No, I don’t think he did. Honestly, I think he means that God somehow intended the new life—not the rape—and that the rape, well, that was terrible, but get over it. You know, the way Sharon Angle said that women should make lemons from lemonade, and all that. Love the baby, not the sin. But understanding what he meant is very, very far from excusing his belief that women should just lie back and think of England if they’re colonized by an unexpected invader.
As Irin Carmon writes over at Salon today, “Dear everyone asking what it is about Republican candidates and their clumsy talk about rape: This is a feature, not a bug.” Really. Mourdock, Akin, Walsh, Angle—all of them are simply saying straightforwardly what they and many other people around them believe. They're articulating the conventional wisdom in their echo chambers, without softening it down. It only sounds shocking to us left-of-center types because we're protected in our own echo chambers. They believe that if women are going to spread their legs, they deserve to get pregnant. They believe that most of what you and I would call rape today is just some slut who got angry because the dude didn’t take her out to breakfast the next morning. Here’s a recent quote I found in Jessica Valenti’s incredibly timely commentary on current attitudes toward sexual assault in The Nation, "Ending Rape Illiteracy":
As Tennessee Senator Douglas Henry said in 2008, “Rape, ladies and gentlemen, is not today what rape was. Rape, when I was learning these things, was the violation of a chaste woman, against her will, by some party not her spouse.”
In other words, only virgins can be raped—sweetly white-gloved, white-skinned virgins, in case we’re not clear. Any woman who ever wanted sex—yes, that includes married women who unconditionally give permission when they put on that ring—deserves what she gets. Valenti’s piece is a brilliant and absolutely essential manifesto on what still has to change to get from “What about 'no' don’t you understand?” to the more advanced concept that women have a right to enjoy and control our own bodies. Here’s more from her must-read piece, which, if there is no justice in the world, better be anthologized in a thousand women’s studies textbooks and used as a handbook by women’s groups:
What feminists should do in response to bad policy and legislation has been clear cut—and successful. When the GOP tried to pass an anti-abortion measure last year that would redefine rape only as an assault that was “forcible,” feminists groups immediately took action. Thanks to national organizations, online activism and a clever Twitter campaign, the language was taken out of the bill. Feminists also won a campaign to push the FBI to change their outdated definition of rape, language dating from 1929 that said sexual assault was “the carnal knowledge of a female, forcibly and against her will.”
But how we change the culture is a hurdle we haven’t properly tackled. Feminism’s major cultural successes around rape have occurred on a micro level—taking on individual television shows or products. And, for the most part, our cultural work has been reactionary—we’re constantly on the defensive, whether it’s trying to fight back against victim-blaming headlines or offensive rape jokes.

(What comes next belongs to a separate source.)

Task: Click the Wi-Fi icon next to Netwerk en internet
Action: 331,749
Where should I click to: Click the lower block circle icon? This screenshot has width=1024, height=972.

There’s more, and it’s all worth reading.
But Mourdock’s shocking comment was only partly about rape. It’s also about abortion—i.e. When is abortion legitimate? Maybe it’s time to go back a couple of decades and say: any time a woman wants it. I could just be cranky today, but I’m getting sick of defending the idea that woman are and can be independent actors. We are subjects, not holding vessels. No woman owes anyone else the use of her reproductive equipment—not the entryway, and not the inner chambers. For those first few months, that little blastocyst or embryo has no absolute claim on existenceˆunless the woman actively wants to carry it until it’s an actual person. When there’s a conflict between actual and potential life, I’m on the side of the independently breathing person every time.